In the past, the Ministry of Civil Aviation and DGCA granted conditional exemption to the International Crops Research Institute for the Semi-Arid Tropics (ICRISAT) at Hyderabad for the deployment of drones in agricultural research activities. “Drones are poised to play a big role in the agriculture sector in India especially in areas like precision agriculture, locust control and improvement in crop yield. The Government is encouraging young entrepreneurs and researchers to look at ruggedized low-cost drone solutions for the over 6.6 lakh villages in India,” said Amber Dubey, joint secretary at the Ministry.

The conditional exemption granted to ICRISAT was for a period of 6 months or until full operationalization of Digital Sky Platform (Phase-1) meant for registration of drones. This exemption shall be valid only if all conditions and limitations laid down by the DGCA are strictly adhered to. In case of violation of any condition, this exemption shall become null and void, the Civil Aviation Ministry had cautioned. ICRISAT was permitted to collect data for agricultural research activities using drones.

The Kochi Metro Rail Limited was allowed to deploy drones for Integrated Urban Regeneration & Water Transport System Project (IURWTS).
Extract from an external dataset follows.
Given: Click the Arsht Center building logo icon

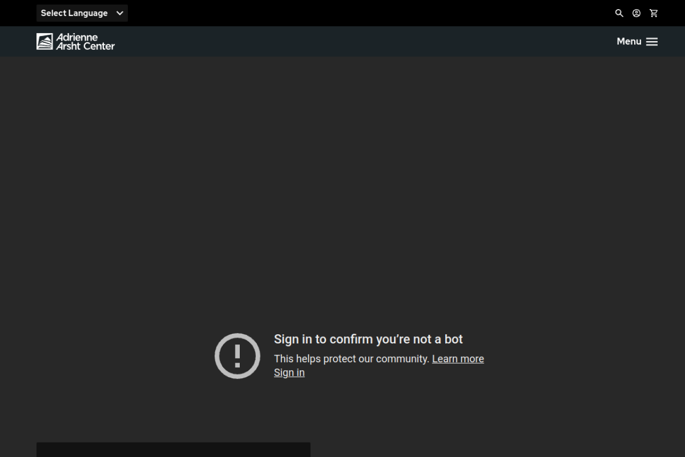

This conditional exemption is valid till the end of this year. Kochi Metro plans to use these unmanned flying machines to do mapping and surveys for this project and has engaged Senselmage Technologies for this purpose.

The Board of Control for Cricket in India (BCCI) has also obtained a similar permission from DGCA for deploying drones for aerial cinematography of IPL matches. The BCCI has outsourced the aerial cinematography to a company called Quidich that deploys drone cameras for live telecast of the matches in addition to the cameras fixed in the stadium.